Lee-DiStefano found that scholars were confused by poets like Regino Pedroso and artists like Wilfredo Lam. The combination of African, Chinese and Cuban heritage is a blend that many people don’t have a full understanding of, she said.
“Afro-Asian Connections” seeks to present the relationship between these vastly different cultures in a historical context. The book will be the first work of writing to ever deeply examine the ties between African, Asian and Latin American cultures.
Lee-DiStefano and Dr. Luisa Marcela Ossa, associate professor of Spanish at La Salle University, co-edited the book’s comprised collection of essays.

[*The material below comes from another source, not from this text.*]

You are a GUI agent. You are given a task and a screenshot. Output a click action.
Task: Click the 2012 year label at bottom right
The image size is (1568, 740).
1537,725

“Our intent was to find authors who could really speak to the duality and complexity of what it means to be of mixed heritage,” Lee-DiStefano said.
Essays showcased in the book shed light on topics such as Rastafarianism, migration during the Coolie trade, and ties to Hindu culture, said Lee-DiStefano.
Among the highly esteemed contributors are Dr. Lisa Yun, associate professor of Asian and Asian-American studies and English at Binghamton University – State University of New York, and Dr. Kathy Lopez, associate professor of Latino and Caribbean studies at Rutgers University.
“Afro-Asian Connections in Latin American and the Caribbean” will challenge people to think about what it means to be of mixed heritage when living in a shared social space, said Lee-DiStefano.
“This book is a necessity because so often we talk about countries and identities in very monolithic terms,” she said. “This book challenges a lot of preconceived ideas.”
The book is published by Rowman & Littlefield Publishers and will be available Jan. 15, 2019.